Ta historia chwyta za serce. Dziennikarz poprosił o pomoc dla chorego synka. Internauci odpowiedzieli

Mateusz Maranowski w opisie zbiórki poinformował, że jego synek Julian, który urodził się w 23. tygodniu ciąży, zmaga się z mózgowym porażeniem dziecięcym. Przeszedł już 9 poważnych operacji. Dzięki ogromnemu wsparciu darczyńców udało się zrealizować przełomową operację SDR w St. Louis, która znacząco poprawiła jakość jego życia – napisał ojciec chłopca.

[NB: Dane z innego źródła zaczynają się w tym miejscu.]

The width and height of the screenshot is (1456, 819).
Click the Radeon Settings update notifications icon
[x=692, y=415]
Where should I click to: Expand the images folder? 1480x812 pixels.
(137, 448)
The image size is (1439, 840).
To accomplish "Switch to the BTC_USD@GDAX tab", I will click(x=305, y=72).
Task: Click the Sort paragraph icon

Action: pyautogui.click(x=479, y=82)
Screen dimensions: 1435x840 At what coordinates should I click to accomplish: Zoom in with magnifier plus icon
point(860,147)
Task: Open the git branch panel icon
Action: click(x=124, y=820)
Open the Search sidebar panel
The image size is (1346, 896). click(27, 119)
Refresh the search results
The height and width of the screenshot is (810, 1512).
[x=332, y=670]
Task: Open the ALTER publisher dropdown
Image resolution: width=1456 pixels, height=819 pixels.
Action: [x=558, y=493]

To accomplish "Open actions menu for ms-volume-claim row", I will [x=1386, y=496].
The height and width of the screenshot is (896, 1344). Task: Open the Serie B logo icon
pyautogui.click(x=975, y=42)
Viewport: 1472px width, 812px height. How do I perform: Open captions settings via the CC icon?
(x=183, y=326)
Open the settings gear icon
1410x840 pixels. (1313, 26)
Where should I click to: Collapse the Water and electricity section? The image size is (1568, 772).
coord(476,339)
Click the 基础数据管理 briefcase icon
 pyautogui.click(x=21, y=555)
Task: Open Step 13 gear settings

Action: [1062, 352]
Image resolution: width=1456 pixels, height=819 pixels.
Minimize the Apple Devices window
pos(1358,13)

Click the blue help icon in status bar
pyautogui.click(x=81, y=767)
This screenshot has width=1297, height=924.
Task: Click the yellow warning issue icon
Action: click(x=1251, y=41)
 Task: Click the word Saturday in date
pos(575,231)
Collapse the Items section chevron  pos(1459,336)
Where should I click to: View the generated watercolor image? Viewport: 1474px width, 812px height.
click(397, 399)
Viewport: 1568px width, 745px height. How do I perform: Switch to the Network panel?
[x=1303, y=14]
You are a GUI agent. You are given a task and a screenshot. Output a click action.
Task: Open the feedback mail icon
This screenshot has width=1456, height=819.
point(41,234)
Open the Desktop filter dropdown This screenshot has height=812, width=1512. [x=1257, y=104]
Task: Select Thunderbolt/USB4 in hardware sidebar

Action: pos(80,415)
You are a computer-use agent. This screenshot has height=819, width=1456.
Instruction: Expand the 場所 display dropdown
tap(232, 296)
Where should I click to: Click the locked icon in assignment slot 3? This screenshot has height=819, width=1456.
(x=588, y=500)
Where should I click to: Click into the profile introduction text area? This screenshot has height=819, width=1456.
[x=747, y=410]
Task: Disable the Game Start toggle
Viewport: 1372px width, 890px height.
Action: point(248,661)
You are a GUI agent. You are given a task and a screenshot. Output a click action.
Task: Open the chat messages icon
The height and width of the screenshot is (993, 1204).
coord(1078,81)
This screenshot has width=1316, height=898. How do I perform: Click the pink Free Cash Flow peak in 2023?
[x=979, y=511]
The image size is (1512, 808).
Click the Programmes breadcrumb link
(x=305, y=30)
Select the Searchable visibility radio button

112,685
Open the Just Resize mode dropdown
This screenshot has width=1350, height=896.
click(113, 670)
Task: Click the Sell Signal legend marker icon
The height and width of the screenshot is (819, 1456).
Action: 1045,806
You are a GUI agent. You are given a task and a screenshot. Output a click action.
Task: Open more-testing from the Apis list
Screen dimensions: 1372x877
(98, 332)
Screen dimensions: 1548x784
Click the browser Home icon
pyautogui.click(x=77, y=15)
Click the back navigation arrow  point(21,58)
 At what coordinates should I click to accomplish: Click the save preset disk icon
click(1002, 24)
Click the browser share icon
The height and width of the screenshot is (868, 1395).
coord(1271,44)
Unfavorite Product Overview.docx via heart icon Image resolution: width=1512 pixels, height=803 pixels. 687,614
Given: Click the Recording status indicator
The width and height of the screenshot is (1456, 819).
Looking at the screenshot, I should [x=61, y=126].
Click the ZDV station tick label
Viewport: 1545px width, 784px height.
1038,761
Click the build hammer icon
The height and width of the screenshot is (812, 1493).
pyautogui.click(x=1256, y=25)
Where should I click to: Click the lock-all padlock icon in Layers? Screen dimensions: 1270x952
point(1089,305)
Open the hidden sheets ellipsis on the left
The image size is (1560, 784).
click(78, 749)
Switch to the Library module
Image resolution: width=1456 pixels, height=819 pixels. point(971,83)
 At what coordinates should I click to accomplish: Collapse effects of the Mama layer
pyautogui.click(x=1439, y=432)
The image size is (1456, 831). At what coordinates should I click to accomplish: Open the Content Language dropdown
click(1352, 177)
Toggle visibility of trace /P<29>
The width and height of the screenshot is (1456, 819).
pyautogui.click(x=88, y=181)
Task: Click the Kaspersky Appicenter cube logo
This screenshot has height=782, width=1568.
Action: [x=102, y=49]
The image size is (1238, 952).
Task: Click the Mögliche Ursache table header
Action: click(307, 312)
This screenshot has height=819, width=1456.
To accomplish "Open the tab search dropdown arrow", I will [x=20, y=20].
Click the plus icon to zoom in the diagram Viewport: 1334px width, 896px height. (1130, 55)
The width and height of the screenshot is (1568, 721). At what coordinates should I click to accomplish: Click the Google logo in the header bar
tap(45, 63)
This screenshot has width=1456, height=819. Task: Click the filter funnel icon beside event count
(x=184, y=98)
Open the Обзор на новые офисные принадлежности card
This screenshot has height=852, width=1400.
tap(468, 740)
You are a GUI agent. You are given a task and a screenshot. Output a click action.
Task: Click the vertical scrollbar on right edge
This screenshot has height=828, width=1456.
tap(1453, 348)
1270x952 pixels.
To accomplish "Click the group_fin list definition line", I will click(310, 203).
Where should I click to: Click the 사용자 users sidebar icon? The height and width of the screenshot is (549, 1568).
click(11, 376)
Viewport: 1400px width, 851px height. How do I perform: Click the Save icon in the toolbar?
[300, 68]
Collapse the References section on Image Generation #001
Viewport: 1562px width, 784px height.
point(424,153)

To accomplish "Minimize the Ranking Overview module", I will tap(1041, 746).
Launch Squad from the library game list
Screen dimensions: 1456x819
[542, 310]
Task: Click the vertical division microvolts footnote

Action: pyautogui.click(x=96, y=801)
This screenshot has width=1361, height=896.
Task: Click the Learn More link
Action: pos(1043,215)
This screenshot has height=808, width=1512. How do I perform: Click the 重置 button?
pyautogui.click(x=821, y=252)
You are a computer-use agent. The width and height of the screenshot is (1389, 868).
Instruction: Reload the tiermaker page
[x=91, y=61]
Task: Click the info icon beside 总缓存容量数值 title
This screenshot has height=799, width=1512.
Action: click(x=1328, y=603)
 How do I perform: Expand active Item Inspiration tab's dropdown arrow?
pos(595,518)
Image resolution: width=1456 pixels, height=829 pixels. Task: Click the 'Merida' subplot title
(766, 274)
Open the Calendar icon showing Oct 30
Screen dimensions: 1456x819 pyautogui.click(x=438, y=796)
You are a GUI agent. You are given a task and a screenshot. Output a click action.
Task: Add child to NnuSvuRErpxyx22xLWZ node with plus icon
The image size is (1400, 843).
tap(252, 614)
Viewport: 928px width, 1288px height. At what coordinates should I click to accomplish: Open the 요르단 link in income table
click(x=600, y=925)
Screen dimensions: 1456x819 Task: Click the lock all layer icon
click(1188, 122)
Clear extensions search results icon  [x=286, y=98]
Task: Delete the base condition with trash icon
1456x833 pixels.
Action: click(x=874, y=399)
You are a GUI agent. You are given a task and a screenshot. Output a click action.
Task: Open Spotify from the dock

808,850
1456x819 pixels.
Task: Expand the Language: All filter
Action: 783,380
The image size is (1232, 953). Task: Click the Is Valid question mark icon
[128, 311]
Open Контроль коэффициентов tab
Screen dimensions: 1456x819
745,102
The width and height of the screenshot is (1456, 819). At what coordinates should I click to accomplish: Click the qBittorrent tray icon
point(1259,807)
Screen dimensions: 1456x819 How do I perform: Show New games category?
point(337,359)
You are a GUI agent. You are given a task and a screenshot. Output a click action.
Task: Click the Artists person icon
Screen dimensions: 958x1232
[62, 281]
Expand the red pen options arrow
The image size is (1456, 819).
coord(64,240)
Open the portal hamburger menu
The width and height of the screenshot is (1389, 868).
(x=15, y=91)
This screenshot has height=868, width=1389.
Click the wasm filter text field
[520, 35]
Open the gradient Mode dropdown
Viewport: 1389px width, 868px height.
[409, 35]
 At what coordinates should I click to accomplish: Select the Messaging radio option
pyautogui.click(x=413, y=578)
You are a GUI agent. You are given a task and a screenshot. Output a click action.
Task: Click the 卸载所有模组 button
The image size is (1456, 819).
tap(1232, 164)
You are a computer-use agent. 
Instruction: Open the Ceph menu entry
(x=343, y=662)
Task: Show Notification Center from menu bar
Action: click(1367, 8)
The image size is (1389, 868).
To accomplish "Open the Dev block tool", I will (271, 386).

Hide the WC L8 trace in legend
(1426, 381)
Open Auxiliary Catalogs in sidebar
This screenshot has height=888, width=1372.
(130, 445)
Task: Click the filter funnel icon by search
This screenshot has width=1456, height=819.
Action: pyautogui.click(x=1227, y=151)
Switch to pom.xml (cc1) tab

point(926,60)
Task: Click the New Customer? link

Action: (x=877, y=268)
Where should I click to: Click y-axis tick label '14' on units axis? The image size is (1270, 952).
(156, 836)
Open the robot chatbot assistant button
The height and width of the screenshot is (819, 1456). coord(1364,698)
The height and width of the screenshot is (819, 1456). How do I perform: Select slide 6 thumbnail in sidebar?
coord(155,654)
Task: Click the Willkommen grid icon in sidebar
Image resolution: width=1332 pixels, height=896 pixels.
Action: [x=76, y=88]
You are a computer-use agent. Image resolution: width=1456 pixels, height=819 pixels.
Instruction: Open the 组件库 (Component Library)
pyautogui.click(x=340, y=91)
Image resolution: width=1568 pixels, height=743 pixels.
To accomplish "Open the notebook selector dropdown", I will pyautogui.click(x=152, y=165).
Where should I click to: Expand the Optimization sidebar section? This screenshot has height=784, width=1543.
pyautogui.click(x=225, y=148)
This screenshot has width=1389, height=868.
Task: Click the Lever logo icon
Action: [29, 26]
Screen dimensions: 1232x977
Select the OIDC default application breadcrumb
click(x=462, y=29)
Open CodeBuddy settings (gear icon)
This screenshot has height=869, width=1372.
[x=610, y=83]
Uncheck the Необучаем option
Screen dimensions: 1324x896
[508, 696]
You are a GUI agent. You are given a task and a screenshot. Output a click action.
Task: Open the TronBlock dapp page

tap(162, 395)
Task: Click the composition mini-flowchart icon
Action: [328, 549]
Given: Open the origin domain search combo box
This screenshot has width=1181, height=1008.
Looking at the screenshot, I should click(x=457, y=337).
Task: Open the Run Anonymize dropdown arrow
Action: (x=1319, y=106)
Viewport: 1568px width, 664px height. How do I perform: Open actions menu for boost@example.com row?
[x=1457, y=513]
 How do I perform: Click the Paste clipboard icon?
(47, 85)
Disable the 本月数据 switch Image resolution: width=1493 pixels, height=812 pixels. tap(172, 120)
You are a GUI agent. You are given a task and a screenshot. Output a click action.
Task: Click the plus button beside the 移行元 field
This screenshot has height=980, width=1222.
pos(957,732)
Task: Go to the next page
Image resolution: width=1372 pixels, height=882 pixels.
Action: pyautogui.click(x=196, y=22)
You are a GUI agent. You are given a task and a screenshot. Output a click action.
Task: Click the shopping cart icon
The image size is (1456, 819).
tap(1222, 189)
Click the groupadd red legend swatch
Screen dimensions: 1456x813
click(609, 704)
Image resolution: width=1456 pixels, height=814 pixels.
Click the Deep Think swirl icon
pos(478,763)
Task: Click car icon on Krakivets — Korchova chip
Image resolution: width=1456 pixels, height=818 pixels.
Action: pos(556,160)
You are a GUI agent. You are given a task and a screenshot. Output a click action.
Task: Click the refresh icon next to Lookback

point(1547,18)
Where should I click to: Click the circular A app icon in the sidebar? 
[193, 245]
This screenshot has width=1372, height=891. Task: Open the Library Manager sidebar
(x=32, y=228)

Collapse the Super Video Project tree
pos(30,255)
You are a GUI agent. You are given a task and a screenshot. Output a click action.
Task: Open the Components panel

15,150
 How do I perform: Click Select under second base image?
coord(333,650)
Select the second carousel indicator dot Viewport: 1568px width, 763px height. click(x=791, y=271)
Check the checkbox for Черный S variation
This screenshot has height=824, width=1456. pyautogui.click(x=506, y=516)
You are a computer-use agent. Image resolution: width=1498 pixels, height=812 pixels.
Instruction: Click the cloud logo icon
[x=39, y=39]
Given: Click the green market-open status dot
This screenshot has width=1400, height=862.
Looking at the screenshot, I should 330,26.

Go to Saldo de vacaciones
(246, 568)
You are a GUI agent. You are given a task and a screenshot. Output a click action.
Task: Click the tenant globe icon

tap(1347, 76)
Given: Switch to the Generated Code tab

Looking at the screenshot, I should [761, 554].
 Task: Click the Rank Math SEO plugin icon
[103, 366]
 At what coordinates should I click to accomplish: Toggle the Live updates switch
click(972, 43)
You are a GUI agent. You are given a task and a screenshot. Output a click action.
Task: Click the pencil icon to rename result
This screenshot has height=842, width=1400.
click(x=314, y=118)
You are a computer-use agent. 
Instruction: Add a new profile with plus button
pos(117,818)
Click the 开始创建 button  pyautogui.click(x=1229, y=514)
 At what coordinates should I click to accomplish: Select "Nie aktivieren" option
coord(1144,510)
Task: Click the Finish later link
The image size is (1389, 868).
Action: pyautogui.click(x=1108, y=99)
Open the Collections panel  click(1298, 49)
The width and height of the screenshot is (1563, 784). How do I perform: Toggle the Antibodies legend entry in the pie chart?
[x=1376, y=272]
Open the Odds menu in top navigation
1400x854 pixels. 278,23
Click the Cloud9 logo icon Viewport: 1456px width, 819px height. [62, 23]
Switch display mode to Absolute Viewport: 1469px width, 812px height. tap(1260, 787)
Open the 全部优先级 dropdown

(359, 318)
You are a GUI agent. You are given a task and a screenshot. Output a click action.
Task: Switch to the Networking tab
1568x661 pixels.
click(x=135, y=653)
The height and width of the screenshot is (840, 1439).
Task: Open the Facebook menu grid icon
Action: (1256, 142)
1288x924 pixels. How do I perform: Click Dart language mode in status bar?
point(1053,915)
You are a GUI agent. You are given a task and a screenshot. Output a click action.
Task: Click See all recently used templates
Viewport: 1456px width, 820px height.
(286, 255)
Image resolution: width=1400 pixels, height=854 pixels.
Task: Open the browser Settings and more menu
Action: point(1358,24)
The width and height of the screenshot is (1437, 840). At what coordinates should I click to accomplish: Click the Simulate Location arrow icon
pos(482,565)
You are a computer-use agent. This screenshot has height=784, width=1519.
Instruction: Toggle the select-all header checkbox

Niestety podczas ostatnich rutynowych badań wyszło na jaw, że konieczna będzie kolejna skomplikowana i kosztowna operacja, PERCS. Zabieg ten jest kluczowy, by Julian mógł dalej się rozwijać, unikać przykurczów mięśni i mieć szansę na bardziej samodzielne życie. Zwracamy się z ogromną prośbą o wsparcie – każda złotówka przybliża Julka do życia bez bólu i większej niezależności – dodał.
To dlatego Maranowski zdecydował się na kolejną zbiórkę. Internauci stanęli na wysokości zadania. Potrzebną kwotę, 150 tys. zł, udało się zebrać w półtorej godziny. Na chwilę obecną na zbiórkę dla Juliana wpłacono blisko 190 tys.
Dziennikarz poinformował, że dodatkowe pieniądze, które udało się zebrać, będą przeznaczone na dalszą rehabilitację dziecka oraz codzienne funkcjonowanie rodziny w USA w trakcie leczenia – koszty transportu, zakwaterowania, specjalistycznych terapii pooeperacyjnych itp.
Dziennikarz nie krył wzruszenia. Dziękuję. Dziękuję. Dziękuję. Dziękuję. Dziękuję – napisał na X - To wszystko mnie przerasta i nie mogę złożyć zdania do kupy. Postaram się napisać coś więcej jutro.